*** Opening SUPPLIED PASSAGE ***
Sumana Harihareswara, a volunteer (talk) 23:30, 3 December 2013 (UTC)

Python files in public_html

How are they handled? mod_python? wsgi? I am unable to create a working hello-world page. --Chricho (talk) 18:03, 1 January 2014 (UTC)

Ah, it is run using cgi, too… --Chricho (talk) 18:22, 1 January 2014 (UTC)

Docs inaccuracies?

The Tools/Help page says that the public_html directory is at ~/public_html. Well, that is not correct, it is in fact at /data/project/mytool/public_html, so you need to "become" the tool for it to be in your home directory. It would be nice if this were clarified at the first location in the doc where public_html is mentioned. Thanks! Oleg Alexandrov (talk) 05:53, 2 January 2014 (UTC)

~ is the abbreviation for an (any) account's home directory (as ~account is an abbreviation for a specific account's home directory). Tool accounts have their home directories at /data/project/$TOOL, so ~/public_html is the subdirectory of the tool's home directory.
The first (:-)) mention of public_html even says:
Note that individual tool accounts have both a ~/public_html/ and a ~/cgi-bin/ directory in the home directory for storing Web files.
If you feel that the documentation could be improved by a clarification, be bold! :-) It's probably easier for you to find a wording that is easier understandable than for someone who is already used to the terminology. --Tim Landscheidt (talk) 16:15, 3 January 2014 (UTC)

Access databases from PHP

How do I access databases from PHP? Also, not sure if it should, but /data/svwiktionary/ doesn't contain a password to use (I might have deleted it a long time ago if it did).

I'm interested in both the replicas and using my own db. I haven't yet created my own db, but intend to at some point. skalman (talk) 10:33, 25 January 2014 (UTC)

I had apparently reset the password in /data/svwiktionary/ to something of my choice, so I incorrectly assumed that the "correct password" was lost. However, it seems like it works with the password if I use the password that's in there. skalman (talk) 16:32, 25 January 2014 (UTC)

PHP upgrade

Currently PHP 5.3.10 is installed. Would it be possible to upgrade to 5.5? I don't have any hard dependencies, but I'm lazy and it would be nice to use the shorter array syntax, especially for nested arrays. Furthermore, version 5.3 will be unsupported by July this year. skalman (talk) 22:24, 25 January 2014 (UTC)
*** Closing SUPPLIED PASSAGE ***
(BRIEF 1) Please explain in one to three sentences why a reply in the tools help discussion says ~/public_html is an accurate location for a tool's web files.
(BRIEF 2) In the tools help discussion, what PHP version is installed at the time of the upgrade post?
(BRIEF 3) Write the next part of the tools help discussion, starting after its last post.
The records after this discussion have no connection to it.
*** Opening SUPPLIED DATA ***
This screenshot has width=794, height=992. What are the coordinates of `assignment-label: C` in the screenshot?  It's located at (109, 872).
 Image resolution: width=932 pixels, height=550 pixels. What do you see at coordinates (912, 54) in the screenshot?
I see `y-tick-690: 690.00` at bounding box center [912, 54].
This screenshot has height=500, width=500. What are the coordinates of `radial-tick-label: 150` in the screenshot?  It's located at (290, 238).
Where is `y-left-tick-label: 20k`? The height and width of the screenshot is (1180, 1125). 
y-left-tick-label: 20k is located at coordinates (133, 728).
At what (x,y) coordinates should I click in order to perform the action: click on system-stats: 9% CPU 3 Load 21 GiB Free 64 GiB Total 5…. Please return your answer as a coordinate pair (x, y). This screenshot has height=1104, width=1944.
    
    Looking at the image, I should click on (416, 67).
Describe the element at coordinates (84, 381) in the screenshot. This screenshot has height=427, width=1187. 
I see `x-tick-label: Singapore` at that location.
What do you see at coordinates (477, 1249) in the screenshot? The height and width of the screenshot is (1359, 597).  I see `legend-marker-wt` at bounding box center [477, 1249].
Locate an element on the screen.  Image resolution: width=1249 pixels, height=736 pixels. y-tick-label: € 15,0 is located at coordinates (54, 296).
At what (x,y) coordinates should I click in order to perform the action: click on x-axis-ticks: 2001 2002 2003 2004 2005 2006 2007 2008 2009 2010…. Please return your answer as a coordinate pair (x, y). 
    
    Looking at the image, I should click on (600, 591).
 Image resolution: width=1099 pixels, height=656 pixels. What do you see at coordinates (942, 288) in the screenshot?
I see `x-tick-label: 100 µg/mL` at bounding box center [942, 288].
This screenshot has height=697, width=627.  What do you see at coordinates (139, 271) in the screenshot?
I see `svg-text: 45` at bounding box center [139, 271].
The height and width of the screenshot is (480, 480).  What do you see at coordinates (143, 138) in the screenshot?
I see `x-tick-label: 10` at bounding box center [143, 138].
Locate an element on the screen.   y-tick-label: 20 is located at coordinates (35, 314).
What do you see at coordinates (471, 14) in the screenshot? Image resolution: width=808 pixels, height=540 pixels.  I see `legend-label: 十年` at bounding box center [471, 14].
*** Closing SUPPLIED DATA ***
(RESULT 1) The ~ stands for the home directory of whatever account is in use, and tool accounts have their home directories at /data/project/$TOOL. So ~/public_html is the public_html subdirectory of the tool's home directory.

(RESULT 2) PHP 5.3.10.

(RESULT 3)
A newbie issue: WinSCP and Putty

When using Toolserver, I was used to open two windows - a Putty console and a WinSCP connection. I did the same into Labs with much frustration by obvious mismatch of logged user, since when using WinSCP I am "alebot", while while using Putty i "become itsource". Files were owned by one user, or another one, a simple and obvious evidence for unix skilled users but an enigma for persistent newbies as I am getting frustrating messages when trying to edit anything using the wrong user.

The solution of such an enigma was so obvious that no one of skilled users I asked for help gave me its banal solution.... I had to run a ls -l command to grab the question. --Alex brollo (talk) 09:11, 3 March 2014 (UTC)

Shell access vs Tools access - doc is confusing

In section Getting access to Tool Labs it says I automatically requested shell access and after some time I was added to group "shell". So far OK.

But then it mentions I should request Tools access, but says later (#Notification) that "You will also receive email explaining that your user rights have been changed and that you are now a member of the group 'shell'". But I already have it. Confusing. That's a typo, right? --Eccenux (talk) 20:55, 2 May 2014 (UTC)

Well, from the perspective of the help page, everything is in the future :-). The whole section is very confusing and TL;DR, especially with the technicalities of generating an ssh key thrown in between. IMHO it should be written much simpler and actionable:
  1. Sign up at wikitech for a Labs account.
  2. Fill out an access request for the Tools project.
  3. Wait for the request to be completed.
  4. Generate/upload an ssh key, etc.
However, to me this is all very natural, so I don't want to axe stuff that is essential for others. But: It's a wiki! :-) --Tim Landscheidt (talk) 00:50, 3 May 2014 (UTC)

.htaccess is ignored

Is there a way to mess up the setup of a project? Because what's described on this page about .htaccess just doesn't work. The file is ignored, no matter what I put in it (it should at least bring up a 500). --TMg (talk) 15:58, 10 May 2014 (UTC)

No, you didn't do anything wrong. The information about .htaccess refers to the time when we used Apache and is now obsolete. I'll delete some of it later. Our lighttpd setup uses ~/.lighttpd.conf (caution: You need to webservice restart after changing it). --Tim Landscheidt (talk) 16:25, 10 May 2014 (UTC)


The page currently says "Any script or job invoked with jlocal should not be running more than a few seconds and use minimal resources". I have a script that submits multiple jobs, waits for them to complete, then concatenates the results for emailing to me. So it uses minimal resources (most of its wall time is sleeping) but could be running for more than a few seconds if it takes more than a few seconds for the grid to actually schedule and run the submitted jobs. Is this still allowed? Anomie (talk) 14:24, 12 May 2014 (UTC)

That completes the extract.